Exercise material:
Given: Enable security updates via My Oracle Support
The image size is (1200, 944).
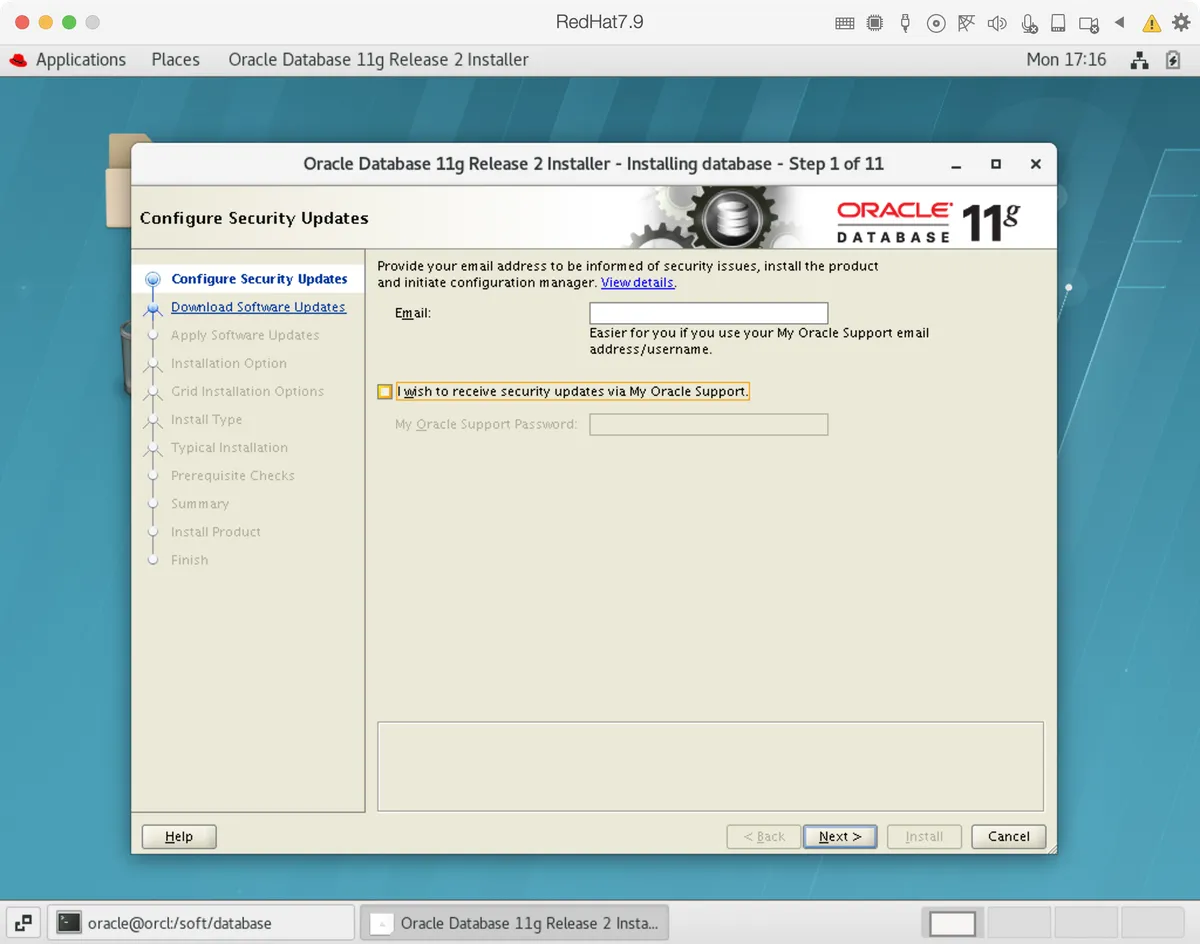Looking at the screenshot, I should 385,391.

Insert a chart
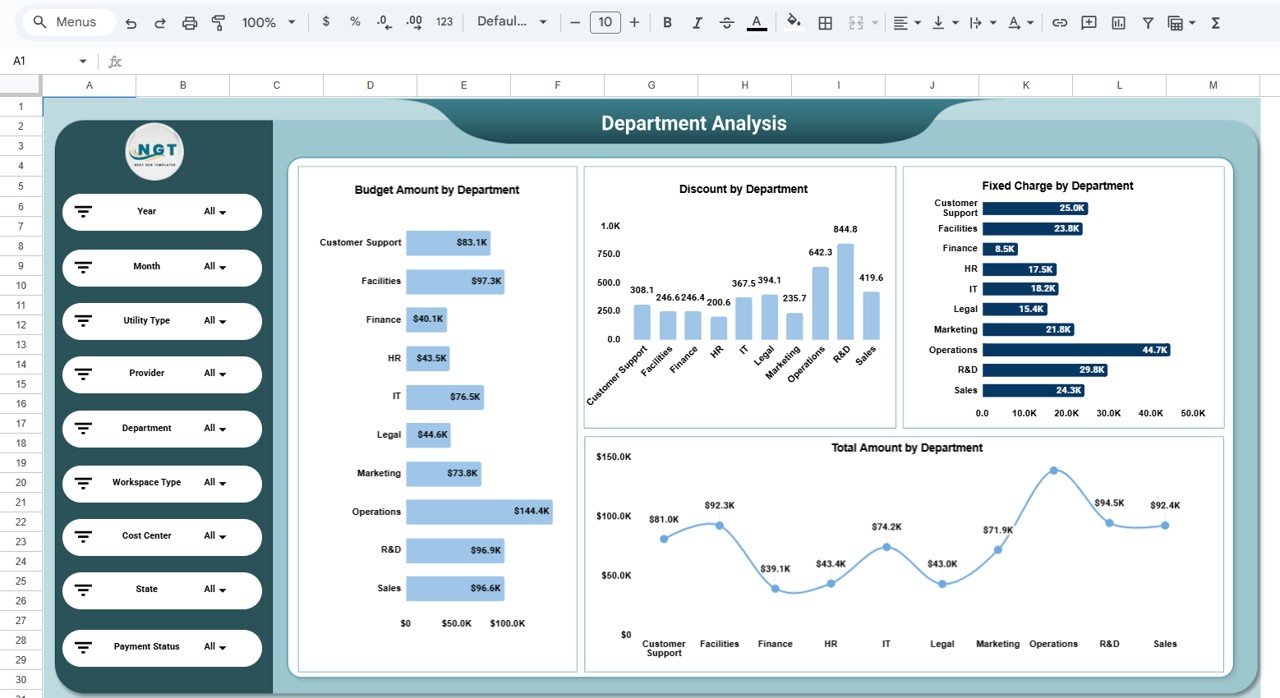1117,21
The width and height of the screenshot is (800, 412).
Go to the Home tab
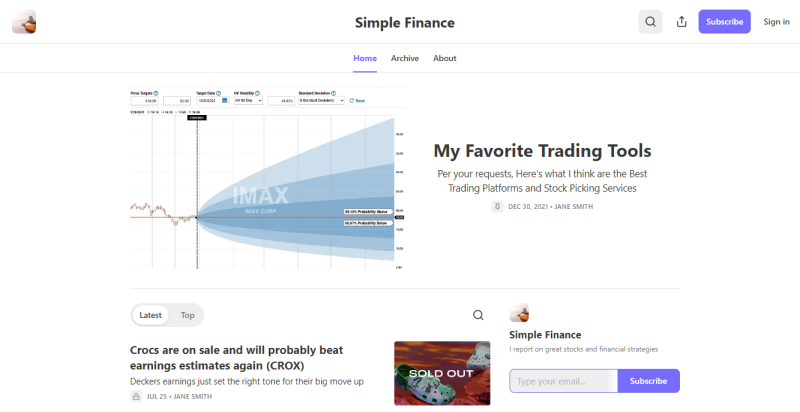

Task brief:
Copy verbatim every line of the records from the line containing "The width and" through the end of the records, leaving out the pictures.

Answer to the task:
The width and height of the screenshot is (800, 412).
Go to the Home tab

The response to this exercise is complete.